Well, calculating how many people Hitler "killed" is kinda tricky. Those who were outright hearded up and slaughtered, includind prisoners of war and political prisoners, was probably 15 million. If you want to count those killed in battle against the Nazis (mostly Soviets), that's another 10 million or so, another 10 million or more civilians (again, mostly Soviet) who got in the way. You could, of course, also count all German military and civilian losses if you wanted to, which would tack on another 5 million or so. And then you might as well blame him for ALL the deaths that occured in the war, since he instigated it. So we've got anywhere from 15 to 55 million deaths, which would put him well over 1 million per year of his reign, but still less than 20,000 per day, as you suggest.

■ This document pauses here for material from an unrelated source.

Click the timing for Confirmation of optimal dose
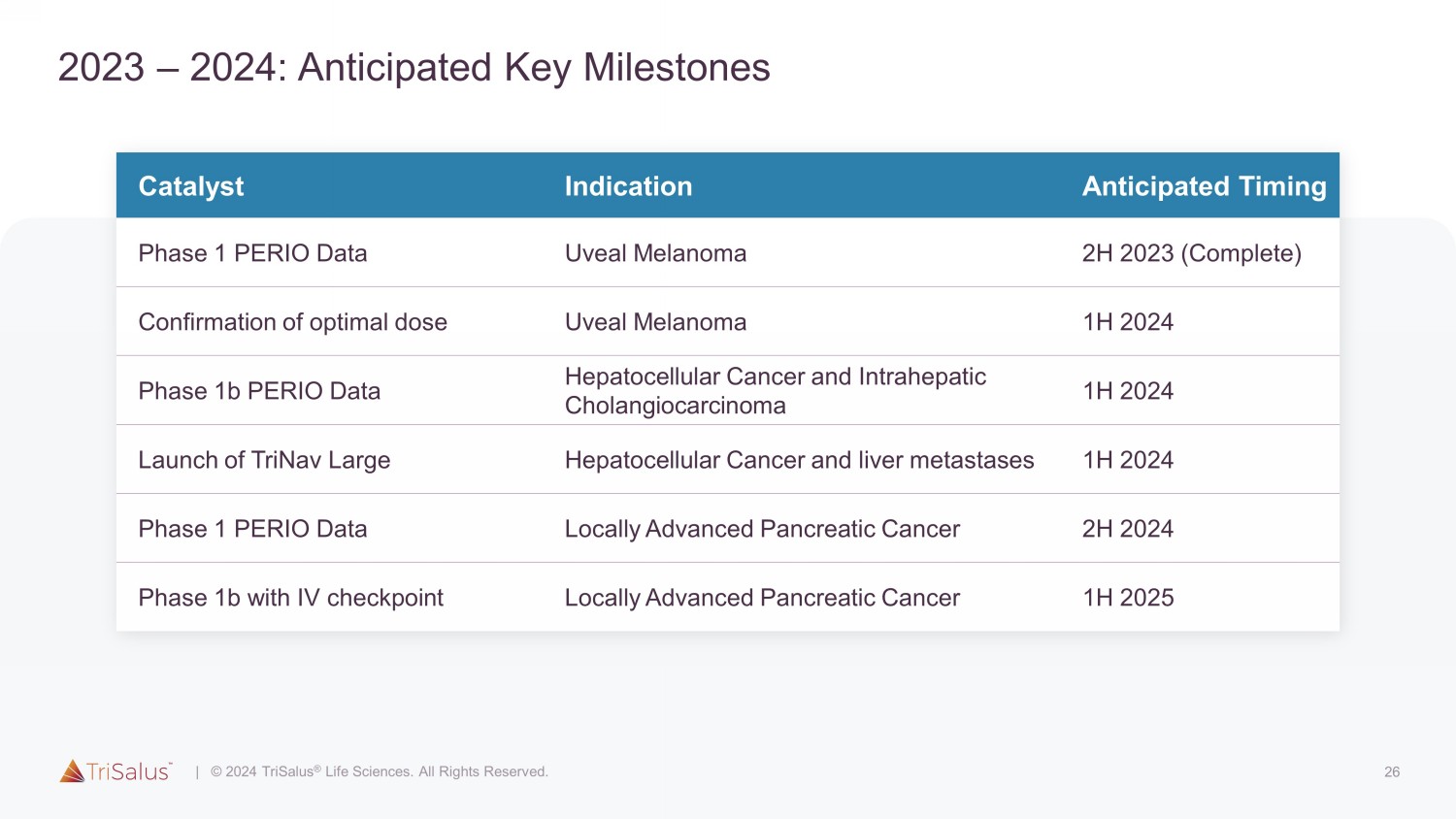This screenshot has height=819, width=1456. (1128, 322)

So, yeah, he was pretty darn bad, and it would suck if somebody that bad came along again. But call me goofy, but I am more concerned with ACTUAL deaths, which we KNOW are happening and which we CAN prevent, for LESS than we are spending now, than I am with POSSIBLE deaths which MIGHT occur and which we could CONCEIVIBLY prevent, assuming that the simple existance of our massive military force would prevent such genocides.

Which it didn't in Kampuchea, Rwanda and Burundi, Nigeria, Bangledesh, etc...
Lordhobgoblin (Lordhobgoblin)
Absinthe Mafia
Username: Lordhobgoblin

Post Number: 674
Registered: 10-2000


Posted on Sunday, February 16, 2003 - 8:55 am:   Edit PostPrint Post

The legal private gun ownership in Iraq doesn't seem to have had an impact on Saddam's rise to power, nor did it save the Kurds at Halabja.